Zum Betriebsvermögen zählen grundsätzlich alle Wirtschaftsgüter und sonstigen aktiven Ansätze sowie Schulden und sonstigen Abzüge, die bei der steuerlichen Gewinnermittlung zum Betriebsvermögen gehören, soweit das Gesetz nicht ausdrücklich etwas anderes vorschreibt oder zulässt. Bei bilanzierenden Steuerpflichtigen rechnen hierzu u.a. alle Schulden und sonstigen Abzüge, die in der Steuerbilanz ausgewiesen sind. In der Handelsbilanz sind u.a. Rückstellungen für ungewisse Verbindlichkeiten zu bilden. Die daraus folgende Passivierungspflicht gehört zu den Grundsätzen ordnungsmäßiger Buchführung und ist auch für die Steuerbilanz zu beachten. Rückstellungen für ungewisse Verbindlichkeiten setzen entweder das Bestehen einer ihrer Höhe nach ungewissen Verbindlichkeit oder die überwiegende Wahrscheinlichkeit des Entstehens einer Verbindlichkeit dem Grunde nach voraus, deren Höhe zudem ungewiss sein kann. Ist die Verpflichtung am maßgebenden Stichtag nicht nur der Höhe nach ungewiss, sondern auch dem Grunde nach noch nicht rechtlich entstanden, so kann eine Rückstellung nur unter der weiteren Voraussetzung gebildet werden, dass die Verpflichtung wirtschaftlich vor dem Stichtag verursacht ist. Die wirtschaftliche Verursachung einer Verbindlichkeit setzt voraus, dass die wirtschaftlich wesentlichen Tatbestandsmerkmale erfüllt sind und das Entstehen der Verbindlichkeit nur noch von wirtschaftlich unwesentlichen Tatbestandsmerkmalen abhängt. Maßgebend ist hiernach die wirtschaftliche Bewertung des Einzelfalls im Lichte der rechtlichen Struktur des Tatbestands, mit dessen Erfüllung die Verbindlichkeit entsteht.

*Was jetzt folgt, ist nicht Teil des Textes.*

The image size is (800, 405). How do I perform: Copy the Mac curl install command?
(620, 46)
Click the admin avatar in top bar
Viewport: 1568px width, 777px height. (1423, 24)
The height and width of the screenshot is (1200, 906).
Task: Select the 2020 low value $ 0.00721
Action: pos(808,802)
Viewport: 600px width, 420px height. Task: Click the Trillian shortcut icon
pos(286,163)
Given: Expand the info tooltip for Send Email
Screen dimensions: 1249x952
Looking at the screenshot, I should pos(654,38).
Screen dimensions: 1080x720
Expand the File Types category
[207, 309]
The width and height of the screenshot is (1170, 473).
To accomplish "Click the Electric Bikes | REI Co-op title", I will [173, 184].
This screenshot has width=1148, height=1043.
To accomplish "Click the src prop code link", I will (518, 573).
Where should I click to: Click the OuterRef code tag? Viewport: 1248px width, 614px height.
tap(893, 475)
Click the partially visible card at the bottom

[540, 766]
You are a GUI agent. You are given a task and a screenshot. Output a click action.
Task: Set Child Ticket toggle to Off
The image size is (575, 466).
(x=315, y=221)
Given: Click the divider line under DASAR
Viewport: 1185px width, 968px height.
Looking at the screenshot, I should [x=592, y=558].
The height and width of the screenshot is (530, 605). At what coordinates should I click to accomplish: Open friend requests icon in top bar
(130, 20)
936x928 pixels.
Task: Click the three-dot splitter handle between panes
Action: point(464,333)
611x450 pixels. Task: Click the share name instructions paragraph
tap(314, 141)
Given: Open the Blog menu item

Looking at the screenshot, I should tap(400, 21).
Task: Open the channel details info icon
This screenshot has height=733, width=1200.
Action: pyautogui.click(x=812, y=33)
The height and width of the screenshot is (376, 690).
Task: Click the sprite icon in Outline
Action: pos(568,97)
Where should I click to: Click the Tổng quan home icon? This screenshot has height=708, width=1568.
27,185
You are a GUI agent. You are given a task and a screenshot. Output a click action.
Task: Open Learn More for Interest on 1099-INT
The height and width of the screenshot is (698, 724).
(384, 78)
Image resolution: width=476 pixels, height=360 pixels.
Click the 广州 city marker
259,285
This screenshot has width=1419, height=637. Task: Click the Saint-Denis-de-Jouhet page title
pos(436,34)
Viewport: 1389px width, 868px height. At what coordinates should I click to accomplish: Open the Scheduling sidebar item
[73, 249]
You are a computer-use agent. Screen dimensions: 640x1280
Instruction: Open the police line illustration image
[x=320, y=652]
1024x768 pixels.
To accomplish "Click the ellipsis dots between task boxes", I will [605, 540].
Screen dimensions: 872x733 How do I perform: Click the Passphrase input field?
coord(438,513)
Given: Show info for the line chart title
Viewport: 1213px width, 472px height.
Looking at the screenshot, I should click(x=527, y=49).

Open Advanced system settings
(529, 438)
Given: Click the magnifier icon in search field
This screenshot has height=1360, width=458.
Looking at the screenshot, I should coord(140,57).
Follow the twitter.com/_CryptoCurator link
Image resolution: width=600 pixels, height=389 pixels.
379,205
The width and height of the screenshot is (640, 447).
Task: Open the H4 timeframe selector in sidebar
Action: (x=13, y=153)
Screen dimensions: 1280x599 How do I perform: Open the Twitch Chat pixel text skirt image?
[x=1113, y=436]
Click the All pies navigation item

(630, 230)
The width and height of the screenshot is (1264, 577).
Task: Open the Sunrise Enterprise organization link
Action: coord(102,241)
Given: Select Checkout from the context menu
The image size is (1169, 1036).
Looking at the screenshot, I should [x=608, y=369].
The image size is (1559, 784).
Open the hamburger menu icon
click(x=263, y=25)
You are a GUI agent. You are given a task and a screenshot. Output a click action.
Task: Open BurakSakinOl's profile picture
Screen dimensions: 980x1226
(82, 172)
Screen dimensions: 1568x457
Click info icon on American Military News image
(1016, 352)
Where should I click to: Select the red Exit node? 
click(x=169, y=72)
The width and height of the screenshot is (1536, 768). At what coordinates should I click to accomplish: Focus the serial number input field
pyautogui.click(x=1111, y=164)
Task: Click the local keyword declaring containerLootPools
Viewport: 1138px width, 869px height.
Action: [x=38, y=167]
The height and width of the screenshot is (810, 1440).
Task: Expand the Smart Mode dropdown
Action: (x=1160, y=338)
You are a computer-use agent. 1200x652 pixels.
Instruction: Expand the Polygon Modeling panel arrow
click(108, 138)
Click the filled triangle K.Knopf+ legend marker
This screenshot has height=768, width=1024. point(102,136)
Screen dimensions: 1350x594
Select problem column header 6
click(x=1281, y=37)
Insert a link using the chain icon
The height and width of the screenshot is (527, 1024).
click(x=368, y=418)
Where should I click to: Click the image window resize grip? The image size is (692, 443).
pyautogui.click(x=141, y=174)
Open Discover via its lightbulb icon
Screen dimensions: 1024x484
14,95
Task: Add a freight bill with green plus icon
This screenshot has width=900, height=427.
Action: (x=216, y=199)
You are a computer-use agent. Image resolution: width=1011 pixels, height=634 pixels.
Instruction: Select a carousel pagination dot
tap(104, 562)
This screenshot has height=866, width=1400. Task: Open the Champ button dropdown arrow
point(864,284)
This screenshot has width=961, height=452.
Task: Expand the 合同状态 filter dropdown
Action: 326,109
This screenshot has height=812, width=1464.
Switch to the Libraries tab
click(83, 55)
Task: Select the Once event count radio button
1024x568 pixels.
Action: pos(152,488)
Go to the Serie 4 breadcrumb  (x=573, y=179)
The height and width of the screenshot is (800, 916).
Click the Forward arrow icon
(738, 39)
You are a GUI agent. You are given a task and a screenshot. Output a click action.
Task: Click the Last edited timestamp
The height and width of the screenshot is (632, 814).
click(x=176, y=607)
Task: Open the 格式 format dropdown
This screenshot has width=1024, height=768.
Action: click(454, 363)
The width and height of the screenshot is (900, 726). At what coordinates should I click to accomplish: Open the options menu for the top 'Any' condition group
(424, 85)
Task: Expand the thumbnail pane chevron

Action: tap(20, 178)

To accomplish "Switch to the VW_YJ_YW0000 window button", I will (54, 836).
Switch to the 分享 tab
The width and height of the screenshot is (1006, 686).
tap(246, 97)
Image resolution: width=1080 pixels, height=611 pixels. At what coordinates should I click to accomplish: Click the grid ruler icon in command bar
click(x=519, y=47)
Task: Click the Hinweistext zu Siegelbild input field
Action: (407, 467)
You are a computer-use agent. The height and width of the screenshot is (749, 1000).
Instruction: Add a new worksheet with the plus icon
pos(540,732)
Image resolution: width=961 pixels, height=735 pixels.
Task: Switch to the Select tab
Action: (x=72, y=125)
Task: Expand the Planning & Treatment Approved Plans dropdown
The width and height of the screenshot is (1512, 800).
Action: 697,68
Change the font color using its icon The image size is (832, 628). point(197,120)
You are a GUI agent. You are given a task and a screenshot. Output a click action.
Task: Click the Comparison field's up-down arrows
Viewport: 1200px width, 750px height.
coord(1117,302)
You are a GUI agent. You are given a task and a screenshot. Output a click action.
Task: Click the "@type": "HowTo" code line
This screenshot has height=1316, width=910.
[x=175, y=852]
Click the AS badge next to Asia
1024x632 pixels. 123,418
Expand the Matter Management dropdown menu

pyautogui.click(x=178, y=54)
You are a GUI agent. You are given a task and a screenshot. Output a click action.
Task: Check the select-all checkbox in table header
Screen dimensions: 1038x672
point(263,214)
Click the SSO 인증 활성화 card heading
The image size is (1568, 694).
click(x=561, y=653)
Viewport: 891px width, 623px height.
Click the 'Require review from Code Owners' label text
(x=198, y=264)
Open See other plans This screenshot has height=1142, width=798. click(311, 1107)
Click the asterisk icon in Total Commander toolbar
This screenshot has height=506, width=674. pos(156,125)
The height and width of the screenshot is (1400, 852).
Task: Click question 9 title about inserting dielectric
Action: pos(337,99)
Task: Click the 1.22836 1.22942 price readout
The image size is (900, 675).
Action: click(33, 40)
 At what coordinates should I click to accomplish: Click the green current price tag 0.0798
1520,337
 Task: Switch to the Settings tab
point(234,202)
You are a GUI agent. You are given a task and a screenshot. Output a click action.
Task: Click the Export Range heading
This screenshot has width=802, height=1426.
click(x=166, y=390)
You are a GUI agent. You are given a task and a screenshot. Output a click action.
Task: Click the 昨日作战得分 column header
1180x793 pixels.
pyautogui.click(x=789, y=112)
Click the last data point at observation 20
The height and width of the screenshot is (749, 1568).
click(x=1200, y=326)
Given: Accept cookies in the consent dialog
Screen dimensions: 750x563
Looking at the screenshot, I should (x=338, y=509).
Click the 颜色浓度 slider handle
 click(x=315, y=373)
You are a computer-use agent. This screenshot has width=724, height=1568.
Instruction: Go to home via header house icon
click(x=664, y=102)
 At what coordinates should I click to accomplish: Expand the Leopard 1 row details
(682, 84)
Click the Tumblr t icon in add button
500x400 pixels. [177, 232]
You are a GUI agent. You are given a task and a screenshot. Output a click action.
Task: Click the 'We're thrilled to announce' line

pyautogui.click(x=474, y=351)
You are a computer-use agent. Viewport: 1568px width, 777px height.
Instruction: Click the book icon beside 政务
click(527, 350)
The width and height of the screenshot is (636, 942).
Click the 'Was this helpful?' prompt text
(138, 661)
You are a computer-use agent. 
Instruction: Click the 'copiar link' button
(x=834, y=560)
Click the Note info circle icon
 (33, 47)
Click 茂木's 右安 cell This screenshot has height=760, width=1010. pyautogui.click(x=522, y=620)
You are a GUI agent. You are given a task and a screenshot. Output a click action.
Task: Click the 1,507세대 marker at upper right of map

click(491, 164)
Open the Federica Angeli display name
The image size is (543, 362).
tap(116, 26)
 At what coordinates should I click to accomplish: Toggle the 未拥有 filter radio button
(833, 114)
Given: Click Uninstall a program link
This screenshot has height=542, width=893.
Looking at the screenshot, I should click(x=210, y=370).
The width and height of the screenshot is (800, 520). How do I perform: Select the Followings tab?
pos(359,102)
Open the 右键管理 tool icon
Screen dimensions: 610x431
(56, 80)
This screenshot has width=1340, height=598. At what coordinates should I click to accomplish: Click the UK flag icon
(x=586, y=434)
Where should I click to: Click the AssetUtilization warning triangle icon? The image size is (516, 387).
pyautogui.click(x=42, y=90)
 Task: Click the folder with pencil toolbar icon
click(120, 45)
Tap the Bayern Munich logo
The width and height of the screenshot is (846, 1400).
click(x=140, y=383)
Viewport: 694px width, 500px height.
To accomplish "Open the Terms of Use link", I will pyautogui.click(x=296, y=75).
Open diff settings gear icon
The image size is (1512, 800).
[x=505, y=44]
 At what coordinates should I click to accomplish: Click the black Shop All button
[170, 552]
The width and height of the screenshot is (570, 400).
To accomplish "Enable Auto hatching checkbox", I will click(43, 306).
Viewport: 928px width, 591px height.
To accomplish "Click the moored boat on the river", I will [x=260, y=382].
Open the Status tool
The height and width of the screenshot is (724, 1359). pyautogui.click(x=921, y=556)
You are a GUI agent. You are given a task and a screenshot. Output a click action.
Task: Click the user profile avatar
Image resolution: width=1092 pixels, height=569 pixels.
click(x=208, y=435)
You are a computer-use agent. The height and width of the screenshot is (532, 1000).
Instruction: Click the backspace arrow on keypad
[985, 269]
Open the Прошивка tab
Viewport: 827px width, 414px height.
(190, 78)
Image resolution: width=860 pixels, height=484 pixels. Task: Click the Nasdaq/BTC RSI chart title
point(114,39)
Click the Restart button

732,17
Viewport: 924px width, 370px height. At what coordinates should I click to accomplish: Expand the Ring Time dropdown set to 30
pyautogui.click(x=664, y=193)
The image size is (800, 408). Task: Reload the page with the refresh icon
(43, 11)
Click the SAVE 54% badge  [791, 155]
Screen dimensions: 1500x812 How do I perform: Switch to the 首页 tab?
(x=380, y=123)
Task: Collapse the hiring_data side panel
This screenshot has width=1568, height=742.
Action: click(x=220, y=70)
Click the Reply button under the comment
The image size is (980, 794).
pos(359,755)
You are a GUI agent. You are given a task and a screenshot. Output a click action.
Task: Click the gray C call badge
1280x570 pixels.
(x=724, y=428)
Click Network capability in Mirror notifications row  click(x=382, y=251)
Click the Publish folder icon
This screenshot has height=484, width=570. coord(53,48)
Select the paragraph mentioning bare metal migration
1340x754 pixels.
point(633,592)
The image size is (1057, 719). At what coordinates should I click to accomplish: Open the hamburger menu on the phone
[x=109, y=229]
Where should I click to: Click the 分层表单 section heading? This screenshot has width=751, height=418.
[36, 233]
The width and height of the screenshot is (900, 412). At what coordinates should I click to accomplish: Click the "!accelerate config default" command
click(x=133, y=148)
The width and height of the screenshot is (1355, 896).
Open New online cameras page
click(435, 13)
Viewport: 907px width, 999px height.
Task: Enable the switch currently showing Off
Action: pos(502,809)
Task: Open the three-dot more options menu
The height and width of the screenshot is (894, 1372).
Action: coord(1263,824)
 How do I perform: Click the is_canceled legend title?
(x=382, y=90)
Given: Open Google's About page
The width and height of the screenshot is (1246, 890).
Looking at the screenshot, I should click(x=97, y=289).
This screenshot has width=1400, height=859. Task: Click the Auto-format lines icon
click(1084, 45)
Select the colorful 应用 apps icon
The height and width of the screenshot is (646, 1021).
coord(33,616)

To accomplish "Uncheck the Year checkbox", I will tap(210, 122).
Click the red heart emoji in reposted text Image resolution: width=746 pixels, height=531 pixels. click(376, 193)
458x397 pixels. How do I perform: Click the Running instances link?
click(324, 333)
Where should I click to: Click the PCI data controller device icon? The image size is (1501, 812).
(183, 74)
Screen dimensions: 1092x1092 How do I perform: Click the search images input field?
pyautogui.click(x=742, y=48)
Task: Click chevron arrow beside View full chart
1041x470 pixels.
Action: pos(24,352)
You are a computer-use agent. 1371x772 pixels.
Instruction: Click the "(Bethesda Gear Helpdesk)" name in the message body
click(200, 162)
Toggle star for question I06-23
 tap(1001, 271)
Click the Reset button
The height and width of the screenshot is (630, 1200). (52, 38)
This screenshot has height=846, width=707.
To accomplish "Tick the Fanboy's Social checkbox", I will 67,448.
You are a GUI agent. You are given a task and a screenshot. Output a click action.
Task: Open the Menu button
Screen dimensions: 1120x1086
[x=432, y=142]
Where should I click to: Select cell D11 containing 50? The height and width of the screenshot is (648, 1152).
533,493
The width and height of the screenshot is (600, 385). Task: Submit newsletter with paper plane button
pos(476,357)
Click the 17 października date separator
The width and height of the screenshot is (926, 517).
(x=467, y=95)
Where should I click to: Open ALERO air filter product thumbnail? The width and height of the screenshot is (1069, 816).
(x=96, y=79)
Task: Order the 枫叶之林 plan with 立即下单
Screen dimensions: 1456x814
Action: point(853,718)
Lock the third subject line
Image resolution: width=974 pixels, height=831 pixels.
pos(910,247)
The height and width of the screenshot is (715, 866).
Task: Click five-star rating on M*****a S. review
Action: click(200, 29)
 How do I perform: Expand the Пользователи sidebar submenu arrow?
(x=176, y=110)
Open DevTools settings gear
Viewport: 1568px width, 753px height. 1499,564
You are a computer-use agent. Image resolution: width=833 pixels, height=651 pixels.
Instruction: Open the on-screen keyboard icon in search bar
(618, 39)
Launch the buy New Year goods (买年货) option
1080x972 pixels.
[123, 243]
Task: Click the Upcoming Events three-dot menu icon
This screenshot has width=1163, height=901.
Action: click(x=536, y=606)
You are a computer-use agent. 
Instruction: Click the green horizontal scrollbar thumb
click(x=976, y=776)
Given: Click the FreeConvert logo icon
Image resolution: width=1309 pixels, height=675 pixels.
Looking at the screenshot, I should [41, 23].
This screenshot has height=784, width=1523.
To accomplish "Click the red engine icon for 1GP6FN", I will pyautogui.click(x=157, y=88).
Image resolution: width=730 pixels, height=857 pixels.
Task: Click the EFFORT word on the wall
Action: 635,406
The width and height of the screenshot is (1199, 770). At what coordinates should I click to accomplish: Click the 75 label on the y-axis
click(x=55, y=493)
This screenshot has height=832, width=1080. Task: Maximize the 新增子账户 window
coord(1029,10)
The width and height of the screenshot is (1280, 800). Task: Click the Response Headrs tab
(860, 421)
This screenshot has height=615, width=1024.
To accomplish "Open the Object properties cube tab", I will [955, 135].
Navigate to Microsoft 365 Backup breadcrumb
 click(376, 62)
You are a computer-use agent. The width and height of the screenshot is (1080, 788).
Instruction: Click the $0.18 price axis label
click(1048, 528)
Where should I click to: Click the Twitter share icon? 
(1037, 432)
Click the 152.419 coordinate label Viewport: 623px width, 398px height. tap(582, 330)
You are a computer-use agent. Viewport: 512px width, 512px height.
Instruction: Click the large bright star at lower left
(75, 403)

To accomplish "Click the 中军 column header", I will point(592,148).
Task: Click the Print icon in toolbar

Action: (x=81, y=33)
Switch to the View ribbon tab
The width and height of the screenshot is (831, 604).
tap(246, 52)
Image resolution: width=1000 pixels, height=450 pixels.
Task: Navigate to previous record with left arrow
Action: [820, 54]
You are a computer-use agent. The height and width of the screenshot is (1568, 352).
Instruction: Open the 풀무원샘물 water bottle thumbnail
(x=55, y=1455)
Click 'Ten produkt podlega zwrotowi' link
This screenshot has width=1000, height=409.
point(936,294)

Nach diesen Grundsätzen ist die zukünftige ertragsteuerrechtliche Belastung aufgrund einer im Bewertungszeitpunkt lediglich beabsichtigten, aber noch nicht beschlossenen Liquidation der Kapitalgesellschaft bei der Ermittlung des Substanzwerts als Mindestwert nicht wertmindernd zu berücksichtigen. Steuern, die aufgrund der Liquidation und der damit zusammenhängenden Aufdeckung stiller Reserven entstehen könnten, sind im Bewertungszeitpunkt weder als Verbindlichkeiten noch als Rückstellungen in der Steuerbilanz auszuweisen. Dem Ausweis als Verbindlichkeiten steht entgegen, dass diese Steuern zu diesem Zeitpunkt noch nicht entstanden sind. Rückstellungen können nicht gebildet werden, weil zum Bewertungsstichtag das Entstehen nicht überwiegend wahrscheinlich ist. Bei einer im Bewertungszeitpunkt lediglich beabsichtigten Liquidation lässt sich noch nicht absehen, ob, wann und in welcher Höhe es zu einer tatsächlichen steuerlichen Belastung kommen wird. Aufgrund einer bloßen Liquidationsabsicht sind zudem die wirtschaftlich wesentlichen Tatbestandsmerkmale für das Entstehen von Ertragsteuern auf einen etwaigen künftigen Liquidationsgewinn noch nicht erfüllt.
Keine verfassungsrechtliche Notwendigkeit zur Berücksichtigung
Die Berücksichtigung etwaiger zukünftiger Steuerschulden ist auch nicht aus Verfassungsgründen geboten. Einen Verfassungsrechtssatz des Inhalts, dass alle Steuern zur Vermeidung von Lücken oder von Mehrfachbelastung aufeinander abgestimmt werden müssten, gibt es nicht. In einem Vielsteuersystem lassen sich Doppelbelastungen selbst dann nicht vermeiden, wenn jede Einzelsteuer für sich genommen folgerichtig ausgestaltet ist.